Enter the modern era, circa 2016. Data visualization is everywhere and nowhere. Despite the fact that infographics and data dashboards are common in some enterprise applications, the widespread use of data visualization to support business and operational intelligence remains elusive. Today most visualization projects require skilled data science and sophisticated visual design. Many, if not most organizations simply do not have these capabilities in-house.
With the advent of cloud computing, the processing challenges of visualizing big data can be readily addressed. Large scale computing resources are now available in the cloud and can be sized to accomplish complex computational tasks at scale. Cloud services from leading vendors provide applications and infrastructure as a service that can readily ingest, compute and visualize machine data from a variety of sources as well. Examples of this include solutions in Network Performance Monitoring and the Security Information and Event Management space.
In daily life, some of the best examples of data visualization appear in devices and applications in the consumer sector. The Internet of Things and gamification have resulted in many devices, apps and services for consumers that use simple, sophisticated visual formats to present complex information in an easy to comprehend manner. Combined with the consumerization of IT, many of these technologies and solutions have found their way into the enterprise. While this development has generally been positive, enterprise applications commonly lag far behind the consumer space when it comes to effective, easy to use data visualization applications and services. That said, it is encouraging to note that many ‘next generation’ cloud services for the enterprise have begun to incorporate new visual standards for the presentation of complex data.
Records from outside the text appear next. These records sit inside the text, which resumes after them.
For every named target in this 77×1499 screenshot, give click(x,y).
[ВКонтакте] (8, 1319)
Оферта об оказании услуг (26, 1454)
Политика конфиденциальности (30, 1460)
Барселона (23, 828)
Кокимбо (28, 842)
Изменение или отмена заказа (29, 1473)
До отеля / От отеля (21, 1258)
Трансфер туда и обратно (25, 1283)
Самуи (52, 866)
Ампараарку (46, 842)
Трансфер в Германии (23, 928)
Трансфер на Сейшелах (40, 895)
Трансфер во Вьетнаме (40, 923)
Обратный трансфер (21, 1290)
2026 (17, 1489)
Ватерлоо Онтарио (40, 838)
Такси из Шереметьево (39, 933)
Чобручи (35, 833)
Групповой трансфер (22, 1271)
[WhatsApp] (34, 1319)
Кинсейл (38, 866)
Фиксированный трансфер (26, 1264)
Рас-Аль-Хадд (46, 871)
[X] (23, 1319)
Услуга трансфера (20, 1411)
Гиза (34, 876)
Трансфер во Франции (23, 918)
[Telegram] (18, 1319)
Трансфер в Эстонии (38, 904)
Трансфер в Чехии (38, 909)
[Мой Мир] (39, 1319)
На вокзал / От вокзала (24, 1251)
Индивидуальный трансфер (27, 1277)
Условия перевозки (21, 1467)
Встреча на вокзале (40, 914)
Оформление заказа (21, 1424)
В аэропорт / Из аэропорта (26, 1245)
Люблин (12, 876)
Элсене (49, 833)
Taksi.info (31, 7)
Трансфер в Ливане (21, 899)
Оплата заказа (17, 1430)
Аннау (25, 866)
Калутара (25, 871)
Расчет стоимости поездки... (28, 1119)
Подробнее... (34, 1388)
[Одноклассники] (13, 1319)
In practical use, the human element remains a key factor in the effective use of data visualization technologies. Rarely are tasks accomplished on a purely automatic basis, and even advanced data visualization systems and services can require a labor intensive setup and customization. Software developers, data scientists and visual designers can be the key to an effective data visualization strategy in order to resolve issues with data format, statistical analysis and information design.
There is great potential for the continued adoption and development of data visualization systems that bring order to the seemingly chaotic and unstructured landscape that is the dark side of big data. Continued advances in Artificial Intelligence, Machine Communications and Machine Learning will likely result in simpler solutions for data visualization and greater adoption in the enterprise. Or, to put it another way: A picture is still worth a thousand words. Data visualization in the enterprise has a great deal untapped potential to help reveal the big picture hidden within big data.